Los locales vacíos en Buenos Aires crecieron más de 30% y reflejan la crisis del comercio tradicional
La caída del consumo, el aumento de los alquileres y el avance del comercio electrónico impulsan el cierre de negocios en los principales corredores comerciales de la Ciudad.

La cantidad de locales comerciales vacíos en la Ciudad de Buenos Aires registró un fuerte incremento durante el último año y encendió una señal de alarma entre comerciantes, inmobiliarias y especialistas del sector. De acuerdo con un relevamiento de la Cámara Argentina de Comercio y Servicios (CAC), los espacios en venta, alquiler o cerrados aumentaron un 30,7% respecto del mismo período de 2025, consolidando una tendencia que se observa en prácticamente todos los barrios comerciales porteños.

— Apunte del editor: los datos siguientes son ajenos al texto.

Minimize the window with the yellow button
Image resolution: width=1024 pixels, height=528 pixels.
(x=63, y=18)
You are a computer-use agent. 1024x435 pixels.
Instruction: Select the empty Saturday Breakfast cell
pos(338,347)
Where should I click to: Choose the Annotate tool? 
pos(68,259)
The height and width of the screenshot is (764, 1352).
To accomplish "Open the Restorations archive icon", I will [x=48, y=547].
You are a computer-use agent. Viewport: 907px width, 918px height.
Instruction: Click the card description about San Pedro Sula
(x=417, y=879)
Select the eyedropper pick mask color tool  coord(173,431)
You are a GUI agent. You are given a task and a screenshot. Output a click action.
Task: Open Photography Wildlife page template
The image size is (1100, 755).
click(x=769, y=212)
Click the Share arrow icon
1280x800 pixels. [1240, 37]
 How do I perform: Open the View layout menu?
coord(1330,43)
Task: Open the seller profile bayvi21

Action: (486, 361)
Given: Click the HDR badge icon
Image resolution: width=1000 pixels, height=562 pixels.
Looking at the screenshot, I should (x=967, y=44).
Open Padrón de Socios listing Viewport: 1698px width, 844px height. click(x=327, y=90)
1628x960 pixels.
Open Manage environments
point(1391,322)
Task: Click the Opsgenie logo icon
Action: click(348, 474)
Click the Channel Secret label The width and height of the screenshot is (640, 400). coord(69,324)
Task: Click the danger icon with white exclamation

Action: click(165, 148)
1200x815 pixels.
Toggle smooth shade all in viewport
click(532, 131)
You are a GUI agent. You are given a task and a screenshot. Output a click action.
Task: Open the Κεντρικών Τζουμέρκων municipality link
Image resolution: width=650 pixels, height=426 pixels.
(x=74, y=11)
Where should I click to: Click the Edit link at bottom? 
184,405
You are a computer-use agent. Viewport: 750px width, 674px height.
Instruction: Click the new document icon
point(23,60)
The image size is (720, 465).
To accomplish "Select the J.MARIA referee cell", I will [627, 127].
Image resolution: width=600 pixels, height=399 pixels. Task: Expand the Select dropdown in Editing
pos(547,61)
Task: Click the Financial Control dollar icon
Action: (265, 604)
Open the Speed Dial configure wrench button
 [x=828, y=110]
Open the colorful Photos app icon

El informe contabilizó 277 locales vacíos durante marzo y abril de 2026. Aunque la cifra mostró una leve mejora en comparación con el bimestre anterior, continúa muy por encima de los niveles registrados un año atrás. El fenómeno alcanza tanto a pequeños comercios familiares como a cadenas reconocidas y se repite en zonas de alta circulación como Palermo, Recoleta, Caballito y Flores.
Entre los principales factores aparecen la caída de las ventas, el incremento de los costos operativos, la presión de los alquileres comerciales y los cambios en los hábitos de consumo. Muchos comerciantes sostienen que el movimiento de personas en las calles continúa siendo importante, pero que ese flujo ya no se traduce en compras.
El crecimiento de las plataformas de comercio electrónico también modificó profundamente el escenario. Cada vez más emprendedores optan por vender exclusivamente por internet, evitando gastos asociados a locales físicos como alquileres, habilitaciones, servicios y personal. La posibilidad de comercializar productos a todo el país desde depósitos o centros logísticos redujo considerablemente la necesidad de contar con un punto de venta tradicional.
Especialistas del sector inmobiliario advierten además que algunos propietarios mantienen valores de alquiler difíciles de afrontar para los comerciantes, incluso en contextos de menor demanda. Como consecuencia, numerosos locales permanecen vacíos durante largos períodos mientras sus dueños esperan conseguir contratos con condiciones similares a las de años anteriores.
La combinación de menor consumo, costos crecientes y transformación digital está redefiniendo el mapa comercial porteño. Mientras algunos negocios logran adaptarse a las nuevas dinámicas de mercado, otros enfrentan crecientes dificultades para sostener su actividad y mantener abiertas sus puertas.